CORRECTED: In honor of The Good Place returning — shrimp cocktail sauce!!
Also: the most beautiful baked feta I've ever seen.

The fourth season of The Good Place premiered yesterday, and by all spoiler-free accounts, it kicked off in grand, hilarious fashion. I wouldn’t know how hilarious, however — I haven’t watched it yet. I’m waiting to watch S4E1 with my girlfriend, whom I got together with after the end of season 3 and with whom I binge watched the first three seasons in about a week. We have been waiting for S4 eagerly.
We want to watch it together. But we’ve both been busy.
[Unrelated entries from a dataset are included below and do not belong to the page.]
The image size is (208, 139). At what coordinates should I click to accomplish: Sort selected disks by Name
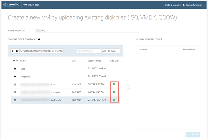coord(143,49)
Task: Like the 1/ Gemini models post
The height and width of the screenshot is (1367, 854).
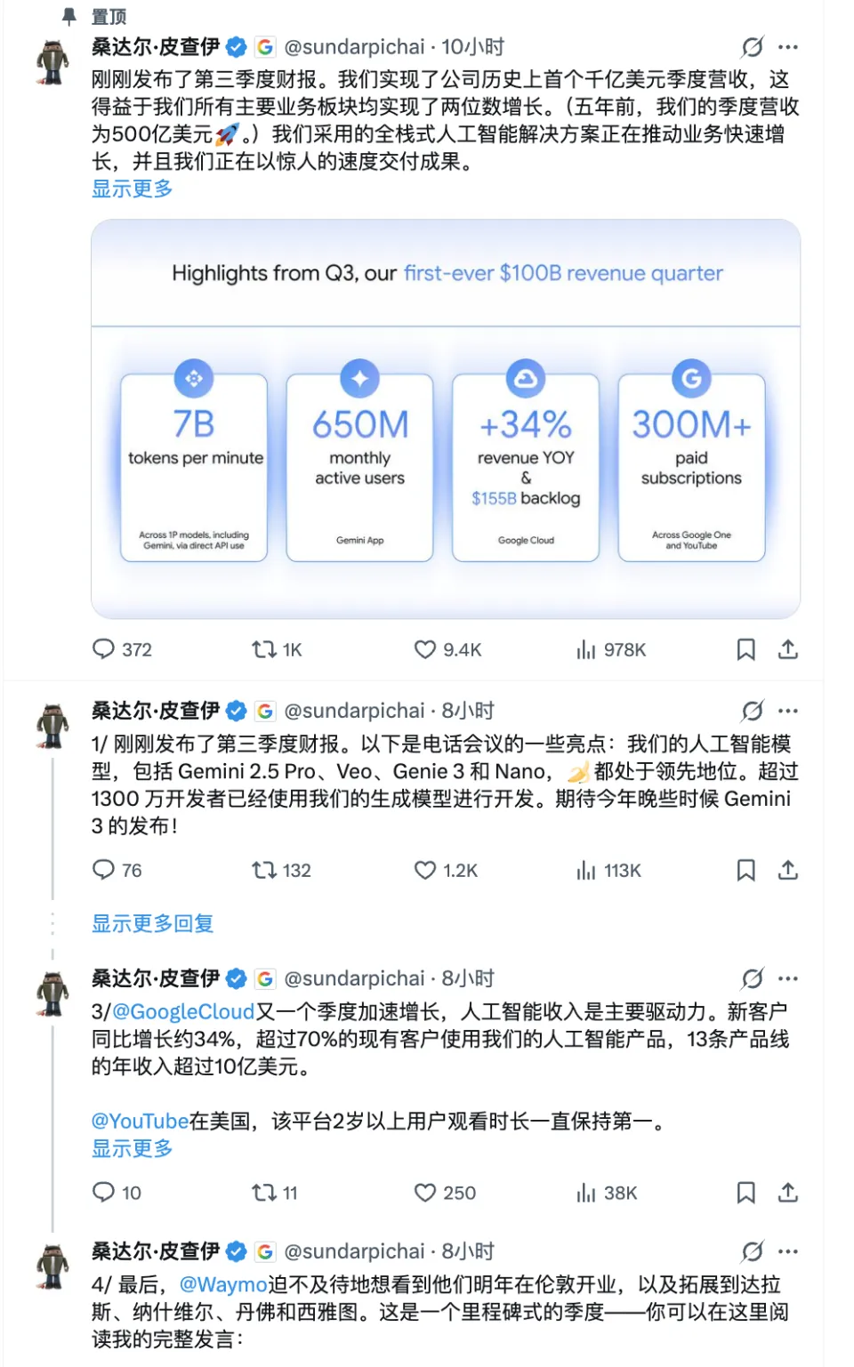Action: (x=425, y=870)
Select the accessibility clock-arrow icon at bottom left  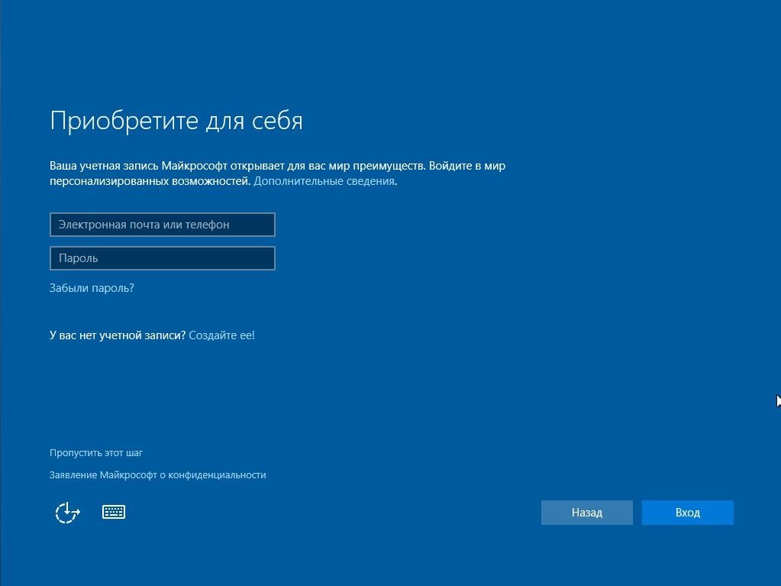(67, 512)
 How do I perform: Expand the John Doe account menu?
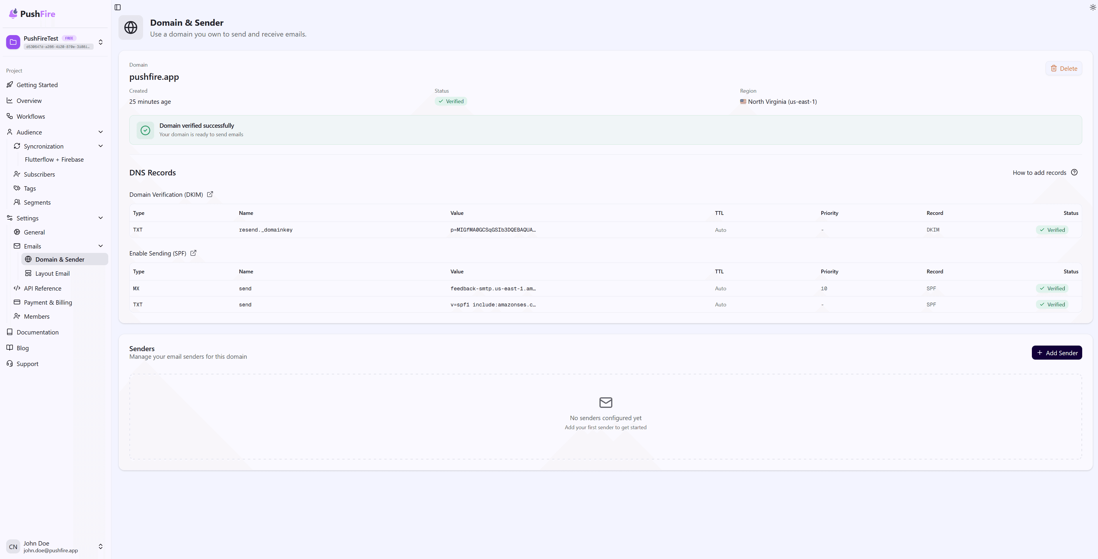click(x=101, y=546)
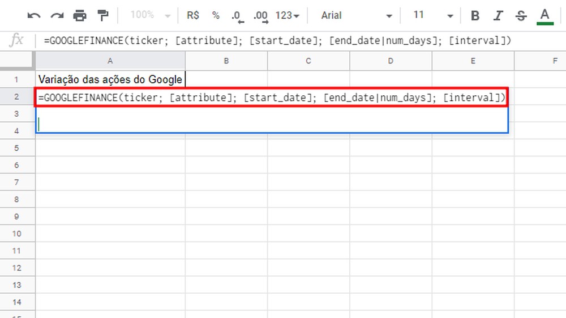Decrease decimal places

tap(238, 16)
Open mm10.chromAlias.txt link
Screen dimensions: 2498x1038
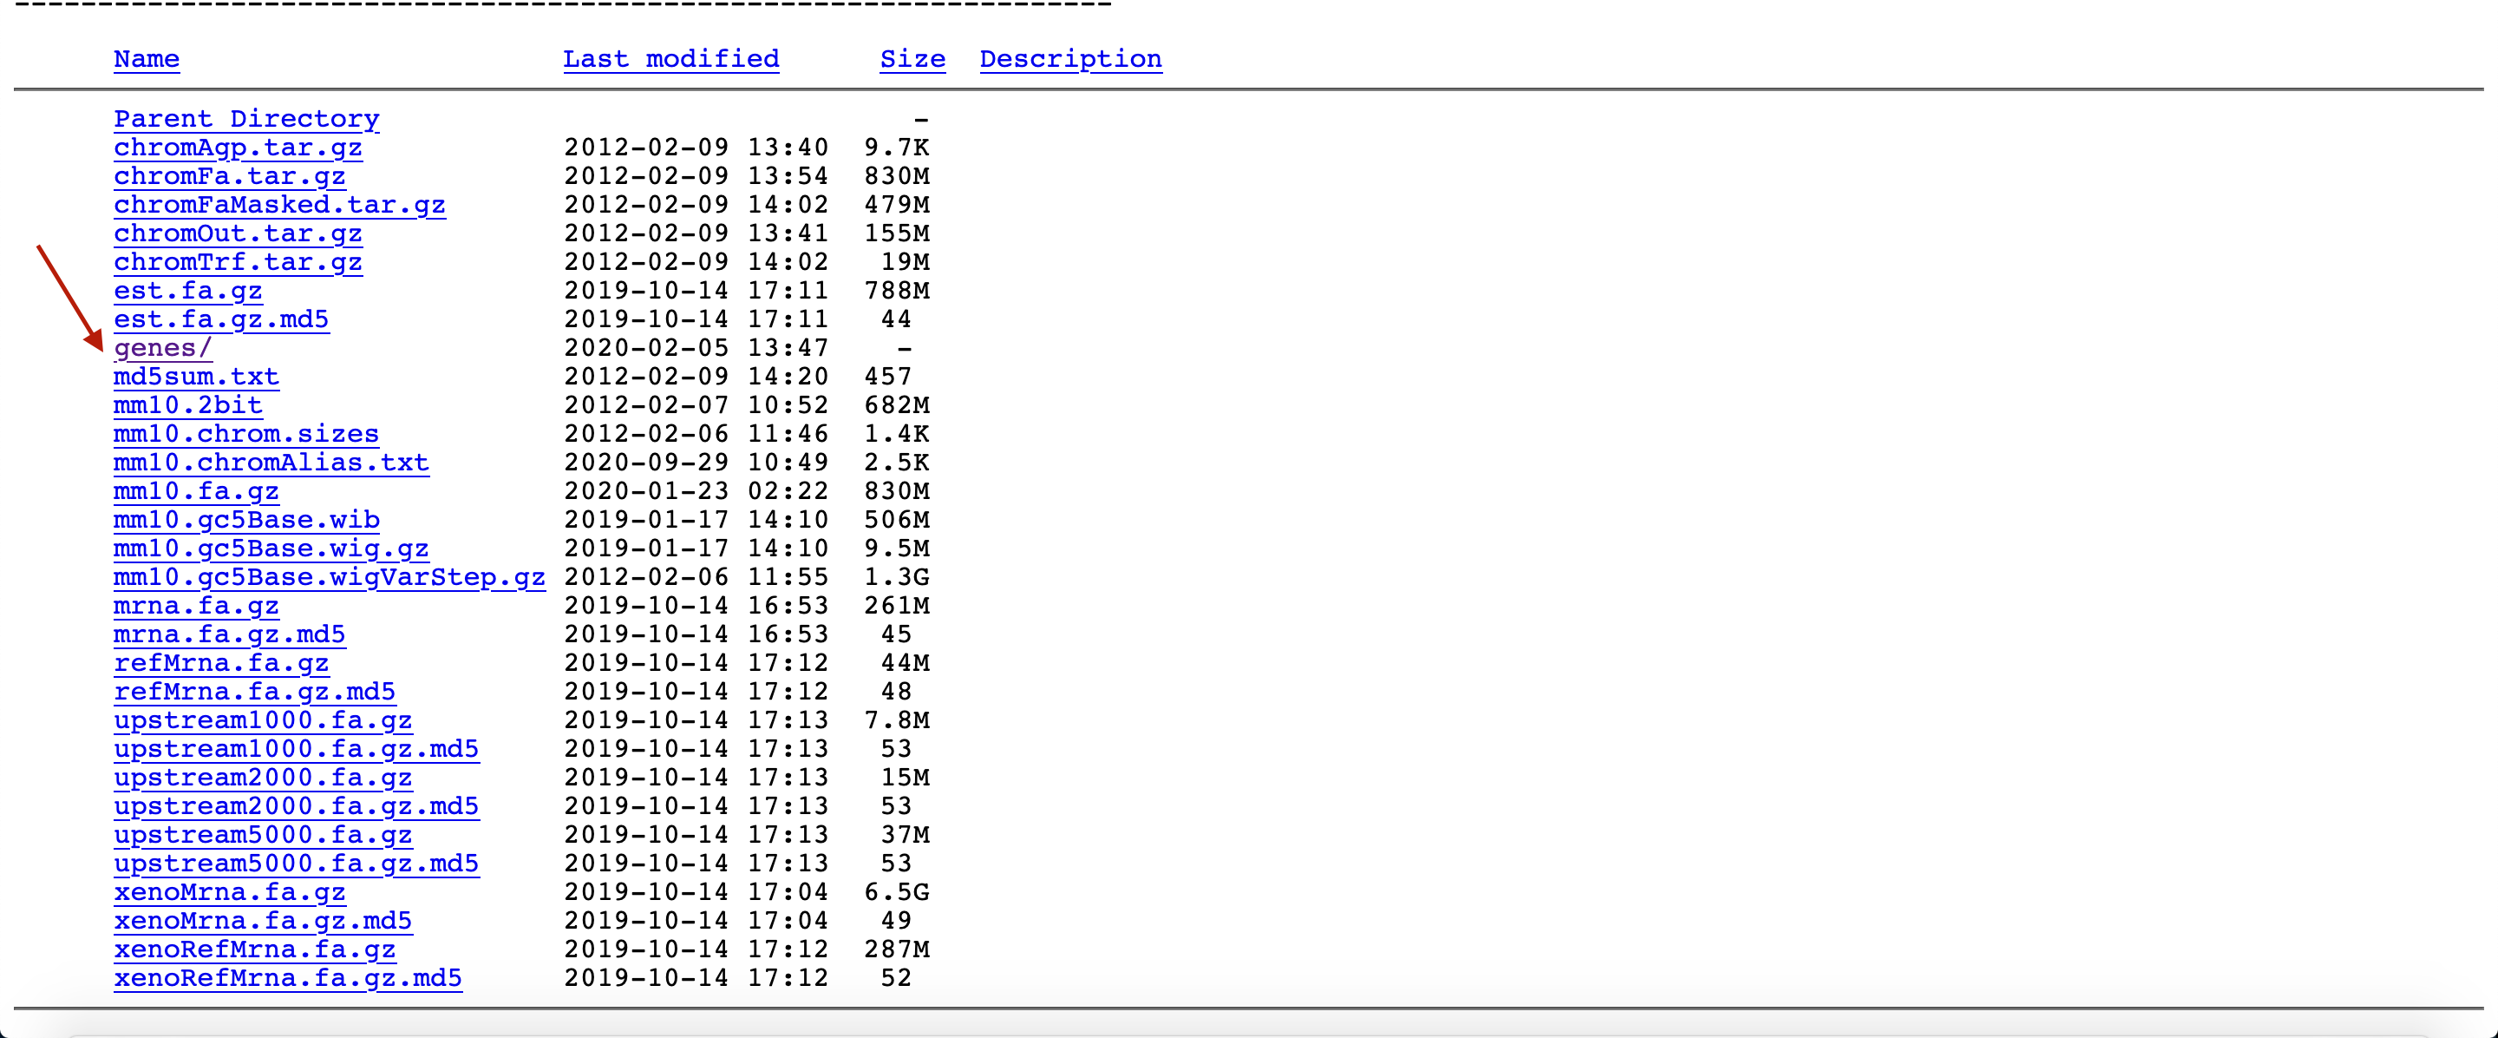[x=271, y=462]
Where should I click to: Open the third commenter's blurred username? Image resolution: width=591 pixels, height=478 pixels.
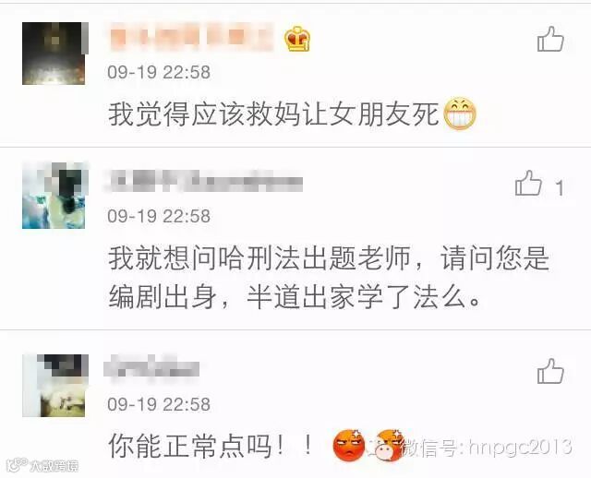(x=151, y=366)
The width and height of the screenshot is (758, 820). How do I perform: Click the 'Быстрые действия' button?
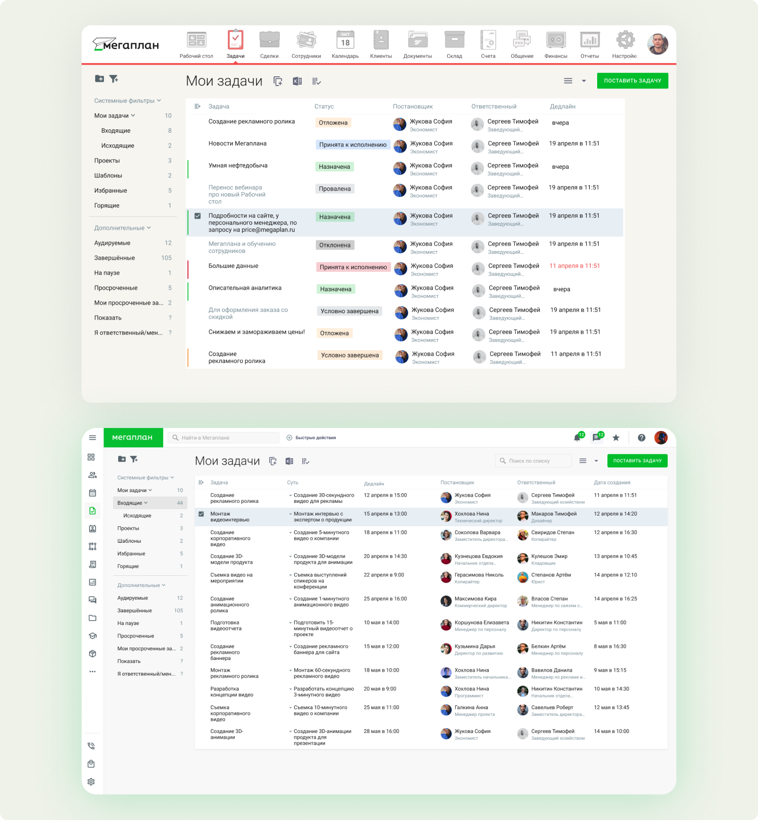pos(311,438)
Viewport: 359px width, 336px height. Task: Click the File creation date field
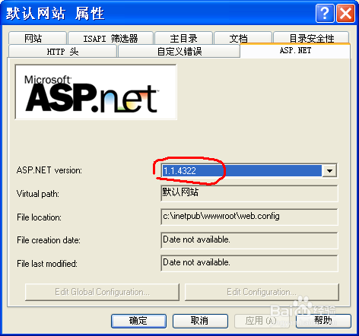pos(249,240)
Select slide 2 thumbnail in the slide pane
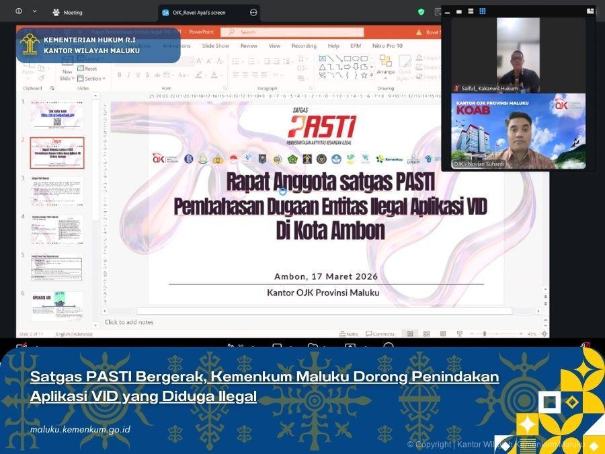The width and height of the screenshot is (605, 454). pyautogui.click(x=57, y=151)
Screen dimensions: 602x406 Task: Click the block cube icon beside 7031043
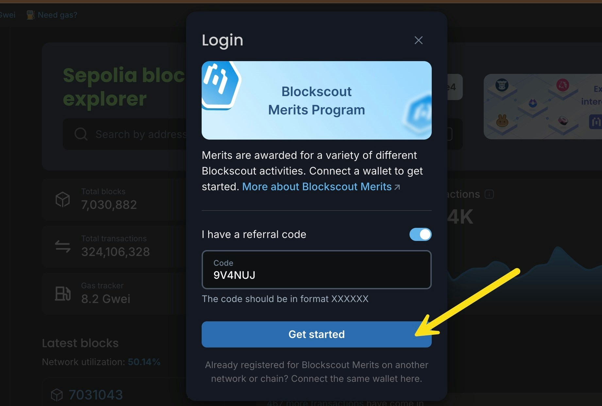[57, 395]
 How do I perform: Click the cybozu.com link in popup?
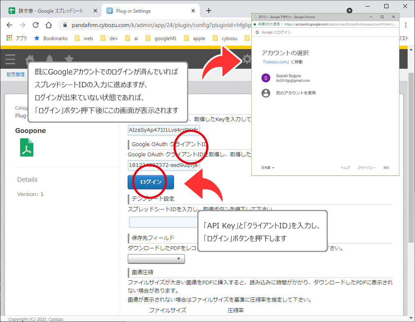pyautogui.click(x=275, y=62)
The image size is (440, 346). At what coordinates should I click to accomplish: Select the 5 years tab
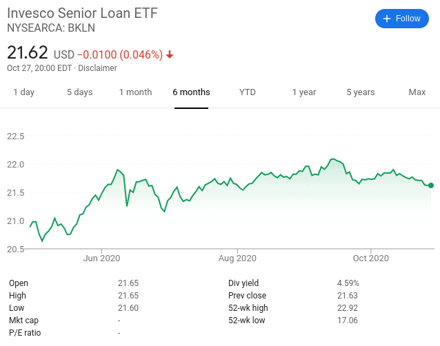(361, 92)
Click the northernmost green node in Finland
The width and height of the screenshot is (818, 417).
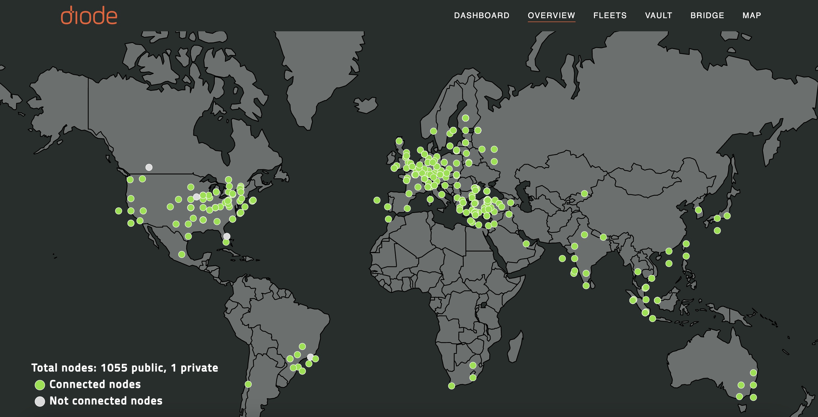click(x=466, y=118)
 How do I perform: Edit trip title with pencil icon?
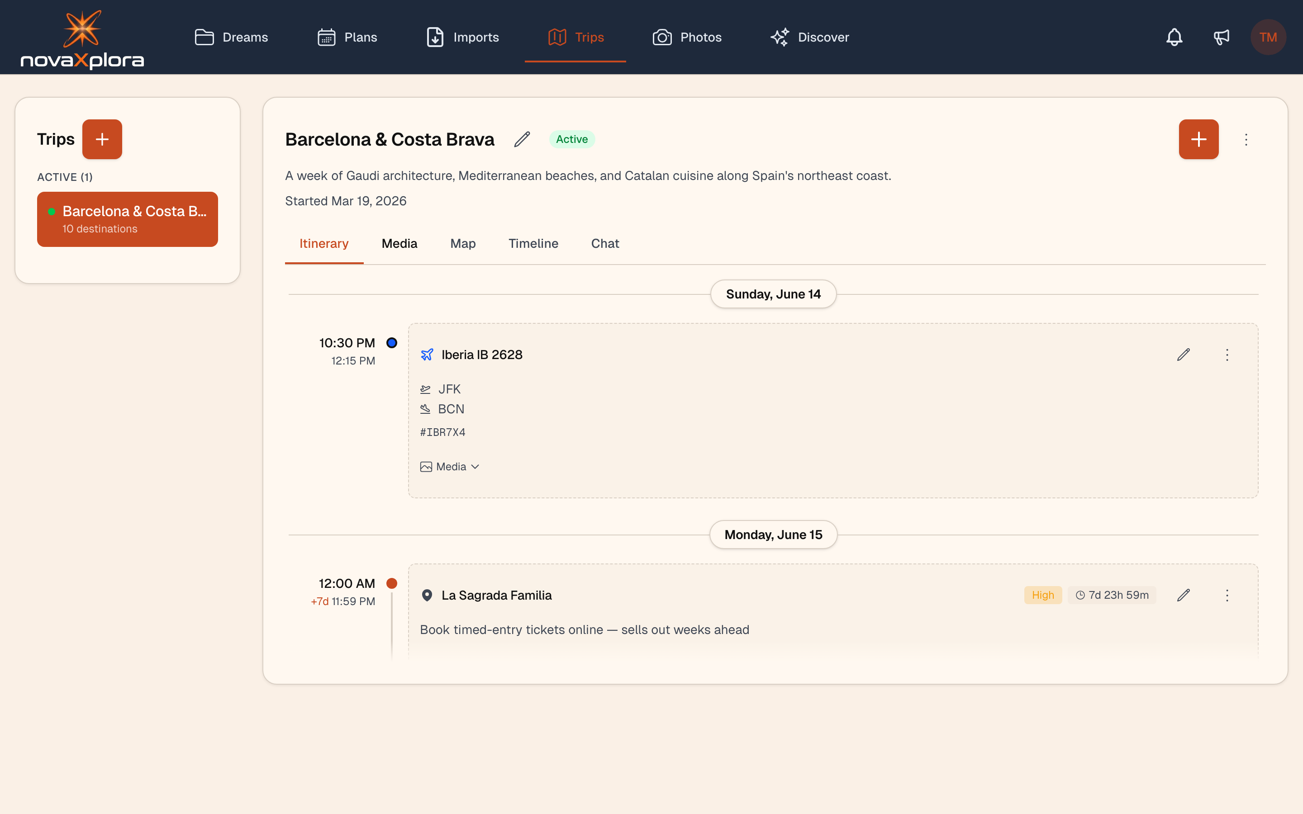(x=522, y=139)
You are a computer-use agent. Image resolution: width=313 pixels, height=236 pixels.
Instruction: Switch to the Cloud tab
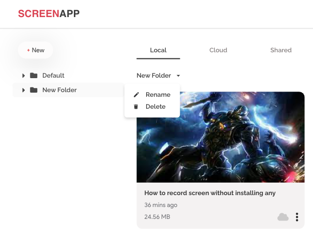pyautogui.click(x=218, y=50)
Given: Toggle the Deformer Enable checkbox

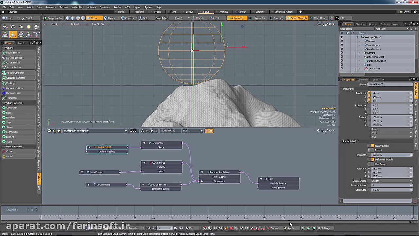Looking at the screenshot, I should coord(373,160).
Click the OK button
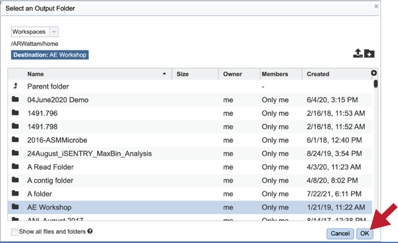The image size is (398, 243). pos(365,233)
Today…today has been hard, people.
In what has been a difficult Friday for someone who loves the Internet, I have spent much of the day hiding from most of it to keep spoilers away from my hungry brain and eyeballs. I haven’t read the most recent of Vox’s usually excellent recaps past the first paragraph. I have been scratching my desperate Schursian itch by plowing through old episodes of this very excellent podcast. BUT I NEED TO KNOW WHAT HAPPENS TO ELEANOR AND CHIDI, FRIENDS. I NEED TO KNOW IF JANET AND THE DUMBEST, SWEETEST BAG OF JACKSONVILLE TRASH FIND A WAY TO BE TOGETHER. I NEED TO KNOW.
Anyhoooooooooooooooooooo —
As fans of the show know, Eleanor loves shrimp. And I like to think that, if the math works out, Eleanor will get the shrimpstorm she deserves. But some of the flavors on the sauce dispenser pictured above leave something to be desired. We can do better than Cool Ranch and Cajun, right? Why not build Shellstrop a cocktail sauce worthy of the afterlife?
The following recipe is adapted from this attempted reproduction of St. Elmo’s Steak House’s brain-melting, horseradish-forward sauce, but doctored a bit to be a little less explosive, yet still powerfully addictive, a sauce Mindy St. Clair would ask you to bring bags of to the Medium Place. If you can’t get to Indianapolis to try St. Elmo’s yourself — why not make this one instead?
A Shrimp Cocktail Sauce worthy of the Afterlife
2 cups Heinz chili sauce (please relax, things get more interesting)
4 tablespoons fresh prepared horseradish
1-4 tablespoons gochujang or more, to taste (this will add either a little funk, or a lot, depending on what you prefer.)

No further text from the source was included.